Yes I only encode via hardware. With older builds of Vegas I used to frameserve to Handbrake. Now I use Happy Otter R+, which basically does the same thing. All P cores stay pegged at 5.5GHz and E's at 4.3GHz during the encode. CPU usage on the other hand isn't very high but that a Vegas issue of course. I generally encode to x265. Only use x264 if I want to be sure the viewer will be able to playback as some older hardware/phones don't support x265. Starting to mess around with AV1 to see how good it actually is as well.

RogerS wrote on 1/5/2023, 9:10 PM

x264 and x265 aren't hardware encodes, they're open-source software (CPU-only) implementations. You mean h264 or h265 with NVENC, etc.?
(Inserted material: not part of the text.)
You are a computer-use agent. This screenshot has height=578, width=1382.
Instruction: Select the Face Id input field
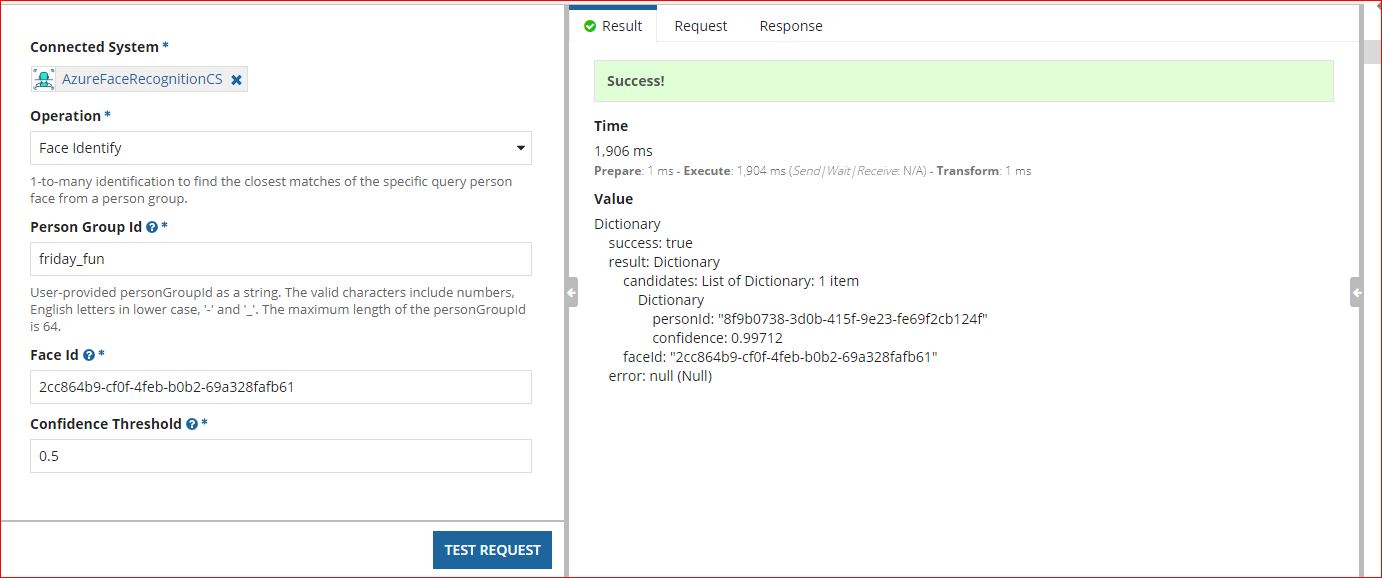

Rich Parry wrote on 1/25/2023, 1:51 PM

@RogerS You mention using a second 2TB m2 SSD for cache. Can you expand on that, are you talking about a global setting in Windows OS or settings in individual apps. For example After Effects, Photoshop and others let you specify the location of cache. I'm in the process of setting a new PC, I have a spare SSD and could use it for cache.

Thanks

CPU Intel i9-13900K Raptor Lake

Heat Sink Noctua  NH-D15 chromas, Black

MB ASUS ProArt Z790 Creator WiFi

OS Drive Samsung 990 PRO  NVME M.2 SSD 1TB

Data Drive Samsung 870 EVO SATA 4TB

Backup Drive Samsung 870 EVO SATA 4TB

RAM Corsair Vengeance DDR5 64GB

GPU ASUS NVDIA GeForce GTX 1080 Ti

Case Fractal Torrent Black E-ATX

PSU Corsair HX1000i 80 Plus Platinum

OS MicroSoft Windows 11 Pro

Rich in San Diego, CA

RogerS wrote on 1/25/2023, 10:26 PM

Hi Rich for my past 3 systems I've had the OS on one drive and cache and documents on another. The main reason was the c: drive had limited storage.

If they are both m2 drives I'm not sure you'll ever hit the drive speed limits to the point that moving cache elsewhere improves performance (it can hit 7000MB/s and I barely push 100MB/s in normal work). That said I do have my cache on a second m2 drive and also use it for storage of working video projects and then move them back to HDDs once finished. I figure that way disk speed will never be a bottleneck for video editing and I also won't have to worry about my c drive running out of space due to video files.

Lukasz-Pecak wrote on 7/26/2023, 4:58 AM

What graphics card for VEGAS 20?

RogerS wrote on 7/26/2023, 6:22 AM

Who are you asking?

You can see some benchmark results in my signature with a variety of GPUs. You can even try it yourself and see how your times compare to others with 12th and 13th generation Intel and various GPUs.